■ WHAT IS NEEDED
From the listing, pick out every line that contains the word "Open" and copy each one.

......

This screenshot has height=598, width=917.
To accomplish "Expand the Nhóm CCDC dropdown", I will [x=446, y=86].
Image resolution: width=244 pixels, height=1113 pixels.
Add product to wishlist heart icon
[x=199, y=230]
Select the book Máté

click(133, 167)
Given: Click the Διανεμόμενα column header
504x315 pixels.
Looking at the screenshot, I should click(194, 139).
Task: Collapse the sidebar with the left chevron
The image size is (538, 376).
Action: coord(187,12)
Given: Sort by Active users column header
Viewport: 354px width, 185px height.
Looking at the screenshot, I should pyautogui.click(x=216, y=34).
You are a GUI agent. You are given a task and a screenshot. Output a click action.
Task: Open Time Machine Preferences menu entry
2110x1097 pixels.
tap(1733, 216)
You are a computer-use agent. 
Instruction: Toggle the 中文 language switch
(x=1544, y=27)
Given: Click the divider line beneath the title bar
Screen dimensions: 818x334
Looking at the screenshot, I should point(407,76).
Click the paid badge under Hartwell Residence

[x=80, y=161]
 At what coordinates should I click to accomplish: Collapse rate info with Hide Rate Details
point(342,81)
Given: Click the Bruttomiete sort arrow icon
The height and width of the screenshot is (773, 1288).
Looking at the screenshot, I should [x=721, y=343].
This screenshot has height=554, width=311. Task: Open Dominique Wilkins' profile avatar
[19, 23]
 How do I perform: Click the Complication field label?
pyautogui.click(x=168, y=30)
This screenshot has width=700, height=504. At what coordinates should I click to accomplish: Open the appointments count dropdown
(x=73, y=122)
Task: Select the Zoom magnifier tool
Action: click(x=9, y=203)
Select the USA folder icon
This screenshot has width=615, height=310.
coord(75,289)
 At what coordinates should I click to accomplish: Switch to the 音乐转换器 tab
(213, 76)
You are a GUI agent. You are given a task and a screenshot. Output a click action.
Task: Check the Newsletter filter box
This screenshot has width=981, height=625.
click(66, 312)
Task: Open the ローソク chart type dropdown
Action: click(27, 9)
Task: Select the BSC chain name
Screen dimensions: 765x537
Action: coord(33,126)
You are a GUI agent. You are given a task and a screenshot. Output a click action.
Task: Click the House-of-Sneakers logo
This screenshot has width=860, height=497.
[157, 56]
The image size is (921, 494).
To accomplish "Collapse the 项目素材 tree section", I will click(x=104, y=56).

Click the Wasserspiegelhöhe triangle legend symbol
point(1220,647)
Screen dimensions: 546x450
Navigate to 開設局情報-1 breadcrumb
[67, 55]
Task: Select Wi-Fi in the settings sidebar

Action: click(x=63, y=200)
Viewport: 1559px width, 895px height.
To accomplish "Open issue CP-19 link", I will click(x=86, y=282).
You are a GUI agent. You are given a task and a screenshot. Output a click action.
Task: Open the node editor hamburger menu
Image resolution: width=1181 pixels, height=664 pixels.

......

■ SOLUTION TO THE EXERCISE
Task: Open Time Machine Preferences menu entry
This screenshot has height=554, width=311. Task: Open Dominique Wilkins' profile avatar
This screenshot has width=700, height=504. At what coordinates should I click to accomplish: Open the appointments count dropdown
Task: Open the ローソク chart type dropdown
To accomplish "Open issue CP-19 link", I will click(x=86, y=282).
Task: Open the node editor hamburger menu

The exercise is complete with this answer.